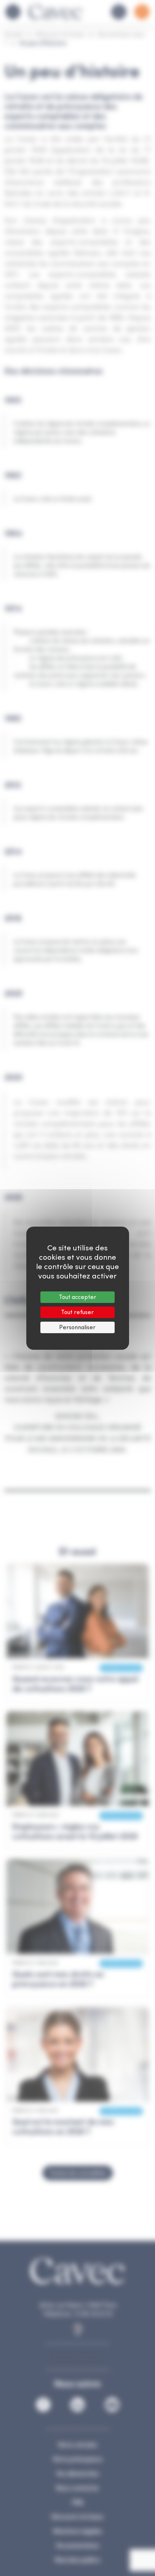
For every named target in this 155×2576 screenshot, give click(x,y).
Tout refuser (77, 1312)
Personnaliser (77, 1327)
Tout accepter (77, 1297)
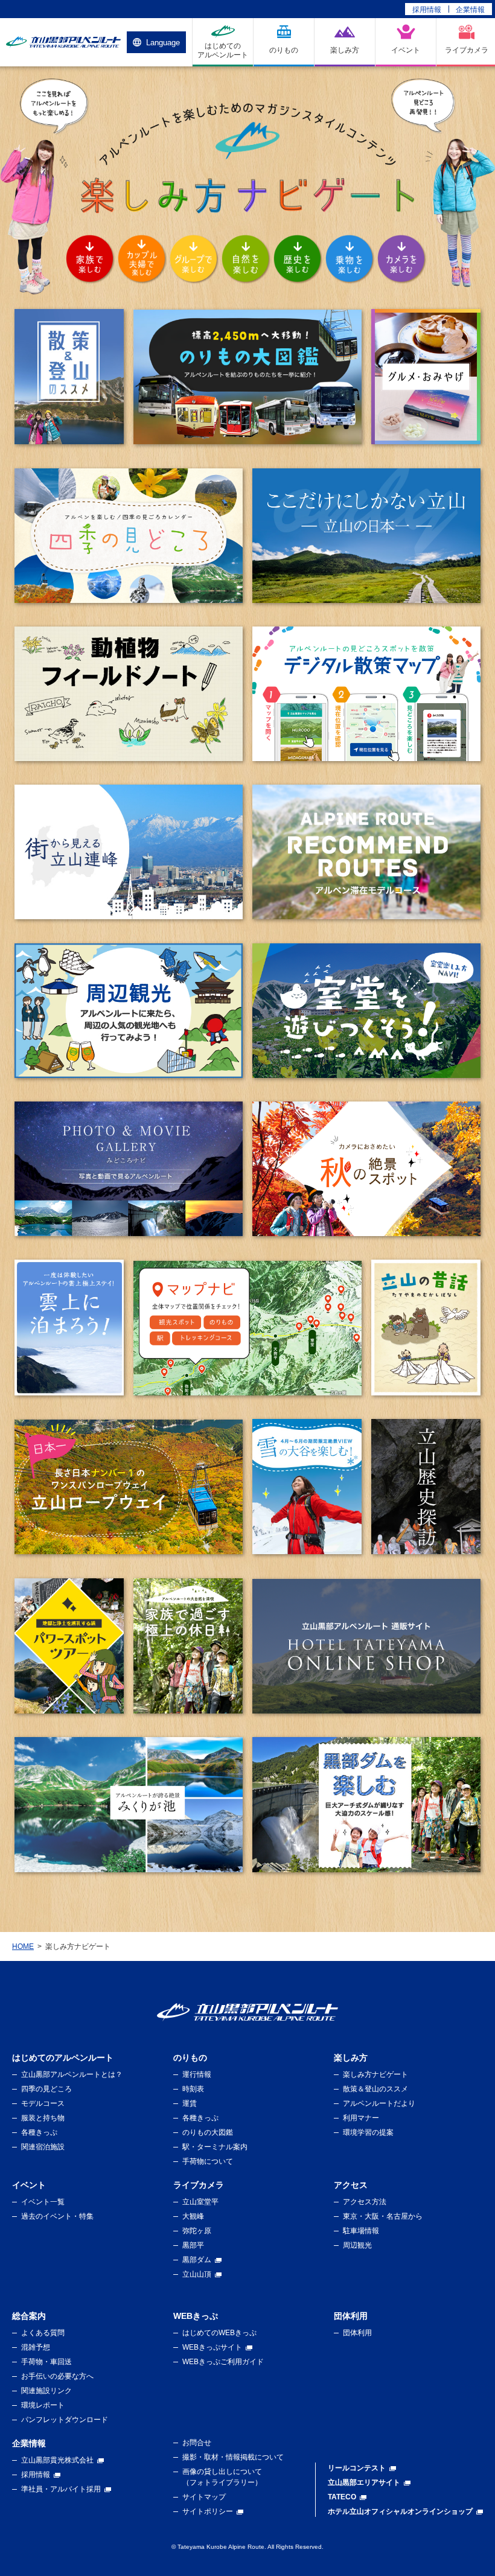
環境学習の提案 (368, 2132)
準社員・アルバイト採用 (61, 2489)
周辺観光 (357, 2245)
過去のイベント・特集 (57, 2216)
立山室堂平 (200, 2202)
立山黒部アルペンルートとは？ (72, 2074)
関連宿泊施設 (43, 2147)
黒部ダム (196, 2260)
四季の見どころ (46, 2089)
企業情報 (470, 9)
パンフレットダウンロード (64, 2419)
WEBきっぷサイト (212, 2347)
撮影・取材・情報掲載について (233, 2457)
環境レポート (43, 2405)
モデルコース (43, 2103)
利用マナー (361, 2118)
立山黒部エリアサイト (364, 2482)
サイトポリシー (207, 2511)
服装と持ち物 (43, 2118)
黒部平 (193, 2245)
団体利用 (357, 2333)
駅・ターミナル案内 (215, 2147)
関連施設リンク (46, 2390)
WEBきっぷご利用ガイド (223, 2362)
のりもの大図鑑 (207, 2132)
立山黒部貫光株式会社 (57, 2460)
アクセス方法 (364, 2202)
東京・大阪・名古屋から (383, 2216)
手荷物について (207, 2161)
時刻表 (193, 2089)
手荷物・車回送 (46, 2362)
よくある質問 (43, 2333)
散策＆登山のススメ (375, 2089)
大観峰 (193, 2216)
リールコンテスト (357, 2468)
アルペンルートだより (379, 2103)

#### WORK REQUIRED:
Everything from the line containing "利用マナー (361, 2118)" through the last line above should be set down exactly; include no other lines.

#### OUTPUT BELOW:
利用マナー (361, 2118)
立山黒部エリアサイト (364, 2482)
サイトポリシー (207, 2511)
服装と持ち物 (43, 2118)
黒部平 (193, 2245)
団体利用 (357, 2333)
駅・ターミナル案内 (215, 2147)
関連施設リンク (46, 2390)
WEBきっぷご利用ガイド (223, 2362)
のりもの大図鑑 (207, 2132)
立山黒部貫光株式会社 (57, 2460)
アクセス方法 (364, 2202)
東京・大阪・名古屋から (383, 2216)
手荷物について (207, 2161)
時刻表 (193, 2089)
手荷物・車回送 (46, 2362)
よくある質問 (43, 2333)
散策＆登山のススメ (375, 2089)
大観峰 (193, 2216)
リールコンテスト (357, 2468)
アルペンルートだより (379, 2103)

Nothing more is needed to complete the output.